Mantero E, Panizzon G, Tacchella A, Rovida S, Fabbri A, Calza G, Bertolini A, Jannuzzi C
Pediatr Med Chir. 1986 Sep-Oct;8(5):715-20.
The incidence of nosocomial infections (NI) and the related risk factors in a Department of Pediatric Cardiovascular Surgery were studied, during a 6 months period. 155 successive admissions were considered. Nosocomial infections were 17 (11%), nosocomial colonizations 18 (11.6%). The most important risk factors for nosocomial infections were: age, cyanosis, duration of hospitalization, hospitalization in Intensive Care Unit and central venous catheter only as a risk factor for sepsis. The most important risk factors for nosocomial colonizations were: tracheal intubation and central venous catheter. In 4 cases the NI was related to nosocomial colonization (2 sepsis, 1 pneumonia, 1 wound infection). The most frequently isolated microorganisms were Pseudomonas aeruginosa and Staphylococcus spp. The Authors found that a longer than 5 days period of antibiotic prophylaxis did not reduce the incidence of nosocomial infections.

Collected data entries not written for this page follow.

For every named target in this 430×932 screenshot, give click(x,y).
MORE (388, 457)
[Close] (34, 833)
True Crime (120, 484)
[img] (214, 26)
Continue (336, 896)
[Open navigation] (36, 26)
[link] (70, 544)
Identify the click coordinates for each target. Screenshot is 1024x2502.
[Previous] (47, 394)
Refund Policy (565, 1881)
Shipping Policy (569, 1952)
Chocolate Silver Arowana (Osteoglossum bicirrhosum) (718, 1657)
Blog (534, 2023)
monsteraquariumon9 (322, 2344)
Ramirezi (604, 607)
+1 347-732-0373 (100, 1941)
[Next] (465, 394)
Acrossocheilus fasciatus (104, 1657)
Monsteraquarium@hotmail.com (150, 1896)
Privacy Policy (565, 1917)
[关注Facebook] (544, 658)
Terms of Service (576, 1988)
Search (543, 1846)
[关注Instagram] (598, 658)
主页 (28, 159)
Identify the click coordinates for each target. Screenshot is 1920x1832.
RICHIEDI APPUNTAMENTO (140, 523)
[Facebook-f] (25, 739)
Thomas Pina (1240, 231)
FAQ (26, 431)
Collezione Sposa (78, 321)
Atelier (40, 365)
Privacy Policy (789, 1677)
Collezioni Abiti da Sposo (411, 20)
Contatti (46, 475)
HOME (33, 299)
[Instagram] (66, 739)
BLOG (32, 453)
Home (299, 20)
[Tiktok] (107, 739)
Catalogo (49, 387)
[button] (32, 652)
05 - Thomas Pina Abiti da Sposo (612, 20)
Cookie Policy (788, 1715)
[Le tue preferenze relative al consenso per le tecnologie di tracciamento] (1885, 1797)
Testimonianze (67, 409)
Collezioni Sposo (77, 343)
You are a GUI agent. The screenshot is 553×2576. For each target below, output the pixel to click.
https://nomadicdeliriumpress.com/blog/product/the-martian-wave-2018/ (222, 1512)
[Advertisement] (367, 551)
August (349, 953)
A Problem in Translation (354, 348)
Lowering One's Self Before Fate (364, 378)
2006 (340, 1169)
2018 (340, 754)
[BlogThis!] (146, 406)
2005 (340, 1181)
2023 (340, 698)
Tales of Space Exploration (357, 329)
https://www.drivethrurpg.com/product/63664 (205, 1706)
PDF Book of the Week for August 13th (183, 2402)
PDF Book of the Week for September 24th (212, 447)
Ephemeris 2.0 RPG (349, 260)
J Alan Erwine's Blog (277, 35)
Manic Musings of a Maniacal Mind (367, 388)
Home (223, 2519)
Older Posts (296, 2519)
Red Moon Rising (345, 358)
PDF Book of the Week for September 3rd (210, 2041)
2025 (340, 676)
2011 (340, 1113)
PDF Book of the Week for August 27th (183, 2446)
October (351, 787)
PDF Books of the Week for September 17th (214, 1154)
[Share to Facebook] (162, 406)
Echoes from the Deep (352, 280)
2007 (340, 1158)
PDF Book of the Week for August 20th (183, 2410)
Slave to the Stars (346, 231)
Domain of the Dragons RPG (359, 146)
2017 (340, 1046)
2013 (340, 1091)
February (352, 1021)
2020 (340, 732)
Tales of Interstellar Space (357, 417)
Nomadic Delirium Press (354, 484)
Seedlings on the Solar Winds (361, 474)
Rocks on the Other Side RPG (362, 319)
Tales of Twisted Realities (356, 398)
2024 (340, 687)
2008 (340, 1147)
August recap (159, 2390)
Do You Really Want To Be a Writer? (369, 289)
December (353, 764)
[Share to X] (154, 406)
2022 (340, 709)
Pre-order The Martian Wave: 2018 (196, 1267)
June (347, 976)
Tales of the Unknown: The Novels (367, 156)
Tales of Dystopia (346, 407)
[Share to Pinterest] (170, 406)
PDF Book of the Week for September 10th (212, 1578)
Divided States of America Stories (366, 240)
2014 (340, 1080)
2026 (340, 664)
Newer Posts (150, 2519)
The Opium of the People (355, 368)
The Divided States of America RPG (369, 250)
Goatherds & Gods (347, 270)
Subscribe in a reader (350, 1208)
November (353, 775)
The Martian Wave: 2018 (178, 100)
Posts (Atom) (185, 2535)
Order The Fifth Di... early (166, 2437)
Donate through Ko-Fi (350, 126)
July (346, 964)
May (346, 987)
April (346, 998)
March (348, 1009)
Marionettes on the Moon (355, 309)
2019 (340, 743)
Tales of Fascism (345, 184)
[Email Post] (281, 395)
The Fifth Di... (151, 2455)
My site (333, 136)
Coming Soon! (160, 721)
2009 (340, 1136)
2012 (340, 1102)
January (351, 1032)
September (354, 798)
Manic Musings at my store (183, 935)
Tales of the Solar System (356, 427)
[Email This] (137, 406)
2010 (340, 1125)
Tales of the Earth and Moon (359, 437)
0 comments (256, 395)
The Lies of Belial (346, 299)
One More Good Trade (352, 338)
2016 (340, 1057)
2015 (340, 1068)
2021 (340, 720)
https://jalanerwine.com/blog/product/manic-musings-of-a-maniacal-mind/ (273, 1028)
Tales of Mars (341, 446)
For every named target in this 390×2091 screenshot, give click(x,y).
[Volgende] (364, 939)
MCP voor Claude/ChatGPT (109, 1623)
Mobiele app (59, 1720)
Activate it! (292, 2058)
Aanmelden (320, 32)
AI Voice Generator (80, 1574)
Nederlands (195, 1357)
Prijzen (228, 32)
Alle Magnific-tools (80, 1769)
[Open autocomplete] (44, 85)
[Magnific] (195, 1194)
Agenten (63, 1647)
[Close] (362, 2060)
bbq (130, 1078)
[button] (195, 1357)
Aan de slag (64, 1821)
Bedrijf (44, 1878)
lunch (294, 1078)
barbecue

在6个月的时间里,对一家小儿心血管外科的医院感染(NI)发生率及相关危险因素进行了研究。共考虑了155例连续入院病例。医院感染有17例(11%),医院定植有18例(11.6%)。医院感染最重要的危险因素为:年龄、发绀、住院时间、入住重症监护病房以及仅作为败血症危险因素的中心静脉导管。医院定植最重要的危险因素为:气管插管和中心静脉导管。4例医院感染与医院定植有关(2例败血症、1例肺炎、1例伤口感染)。最常分离出的微生物是铜绿假单胞菌和葡萄球菌属。作者发现,超过5天的抗生素预防期并未降低医院感染的发生率。